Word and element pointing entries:
⁂

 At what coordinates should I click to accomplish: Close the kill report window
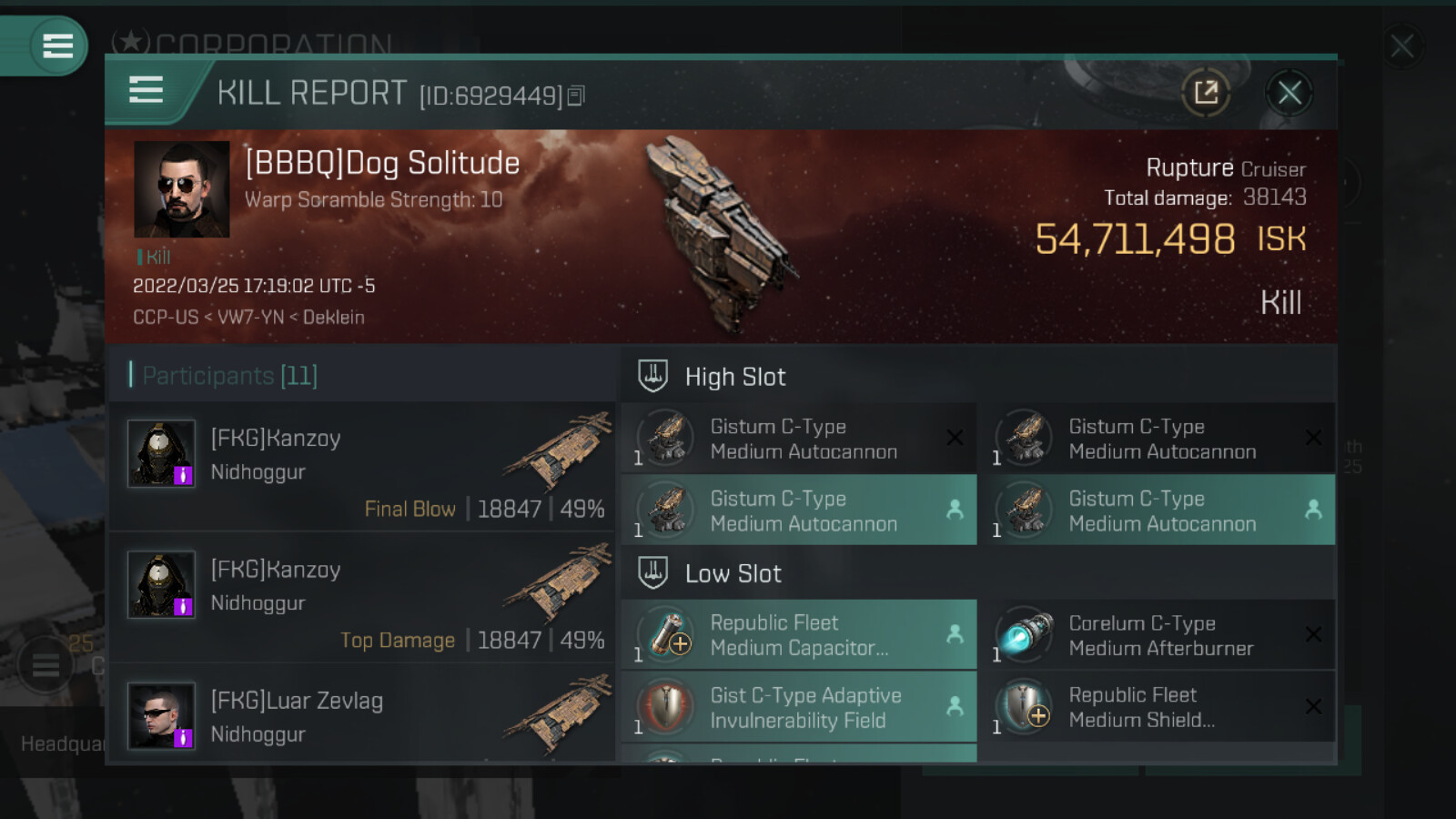(x=1289, y=92)
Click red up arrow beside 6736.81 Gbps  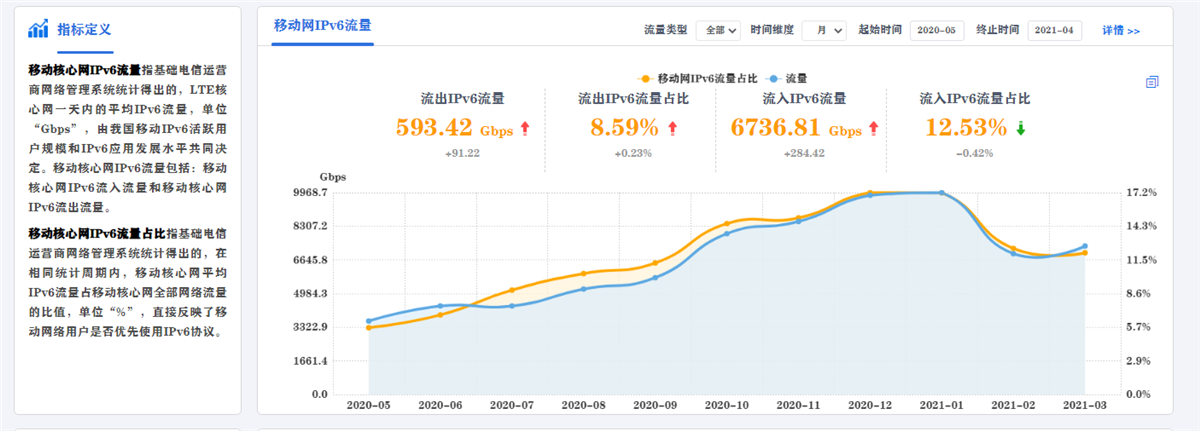(873, 128)
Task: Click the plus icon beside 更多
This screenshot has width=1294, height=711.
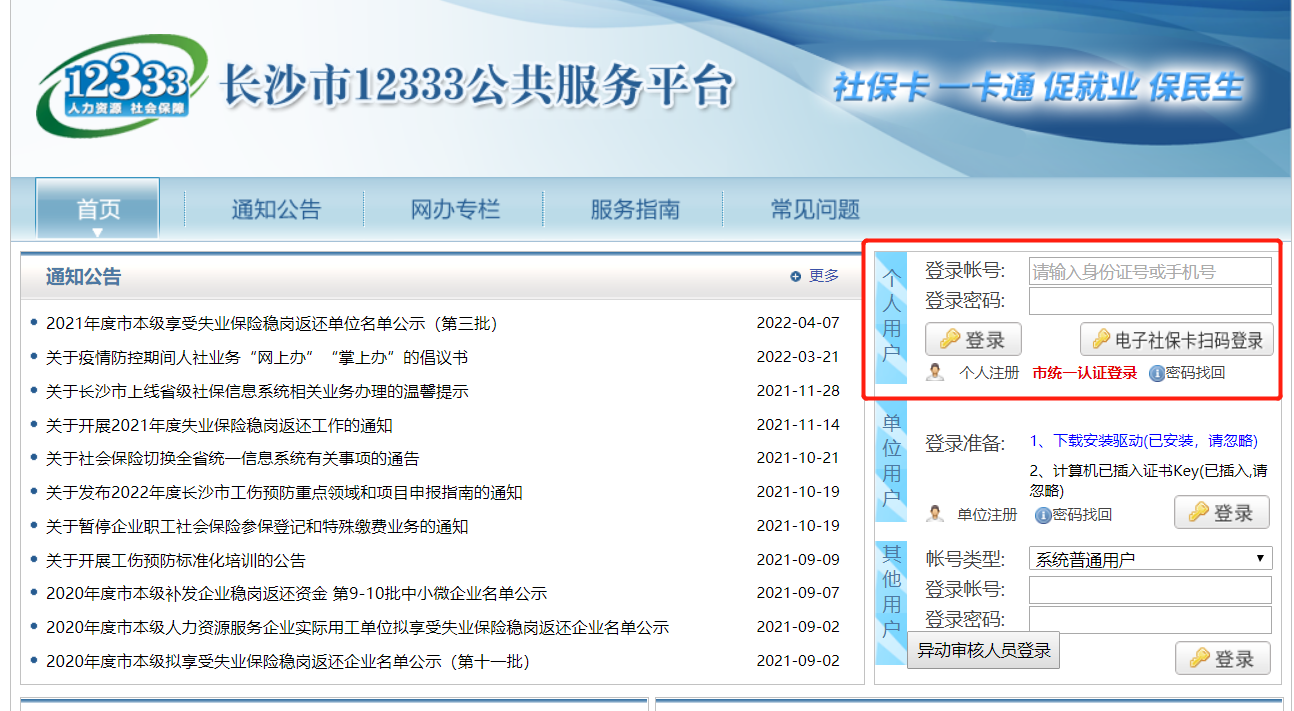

⁂

_WHAT YOU WILL DO_.
Arrange the items above, from the line containing "Task: Click the plus icon beside 更多" through the end of the items, as a numbered list with blank lines left out. Leave the pictures out of your answer.

_COMPLETE RESPONSE_.
1. Task: Click the plus icon beside 更多
2. This screenshot has width=1294, height=711.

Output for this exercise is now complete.